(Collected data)

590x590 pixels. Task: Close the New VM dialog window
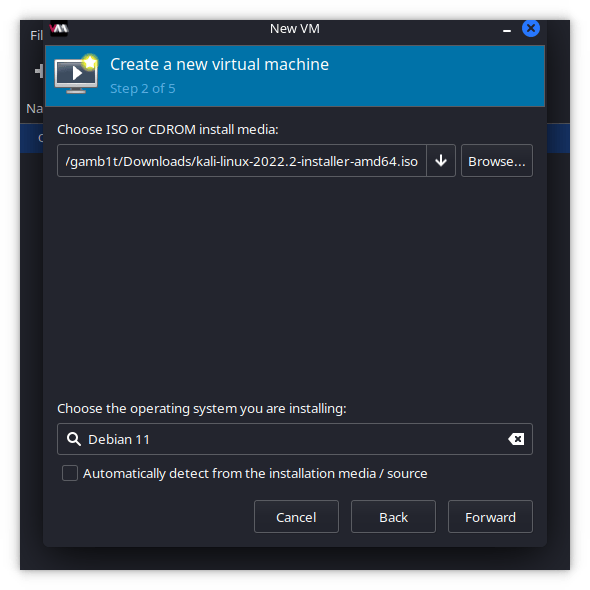click(531, 29)
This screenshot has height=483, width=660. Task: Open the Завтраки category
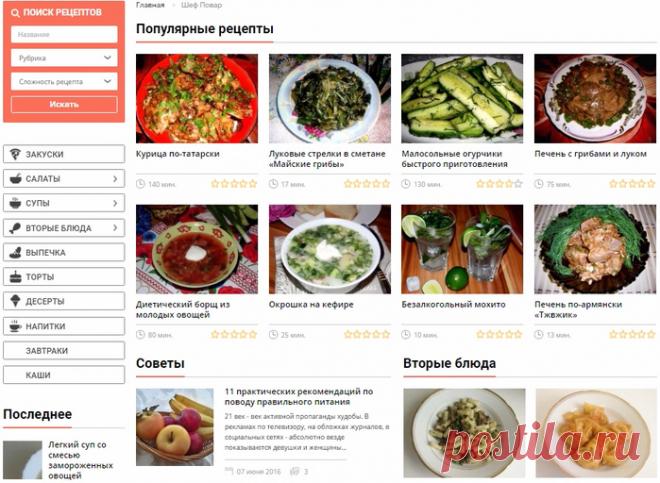(64, 350)
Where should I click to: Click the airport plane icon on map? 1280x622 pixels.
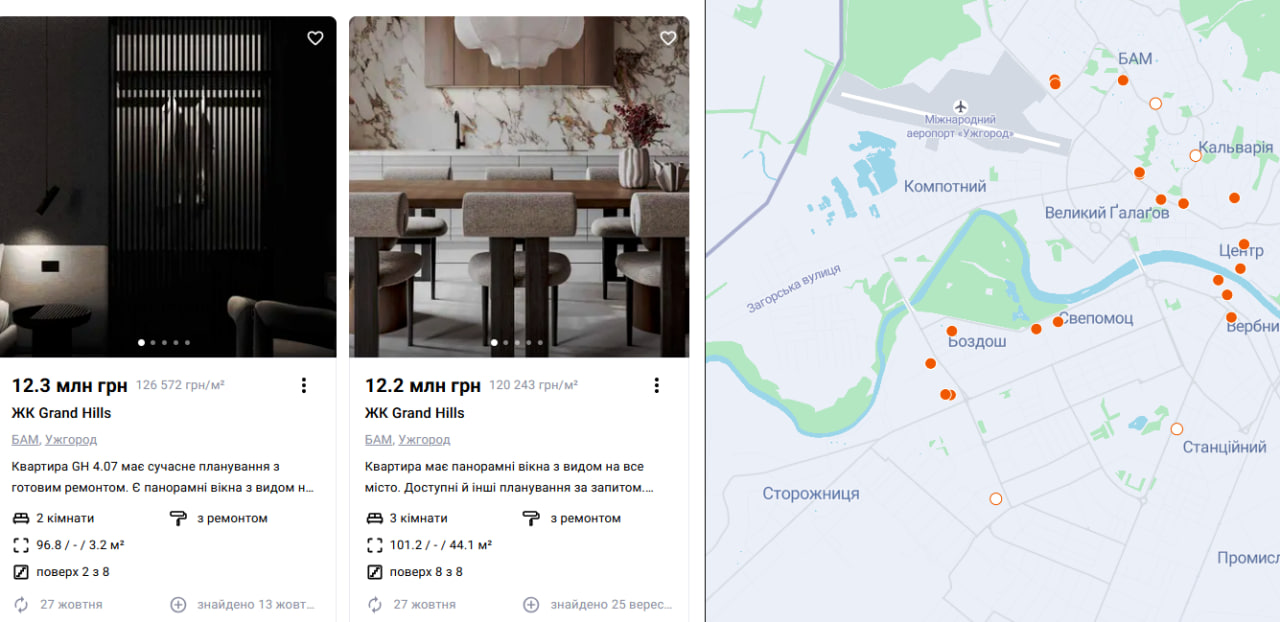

▶ [Your task] Write out exactly the lines beginning with the line that holds "This screenshot has" and ending with the final line of the data, both ends included, without the pictures.

▶ [Written answer]
This screenshot has height=483, width=660. Task: Open the Завтраки category
(64, 350)
Where should I click to: Click the airport plane icon on map? 1280x622 pixels.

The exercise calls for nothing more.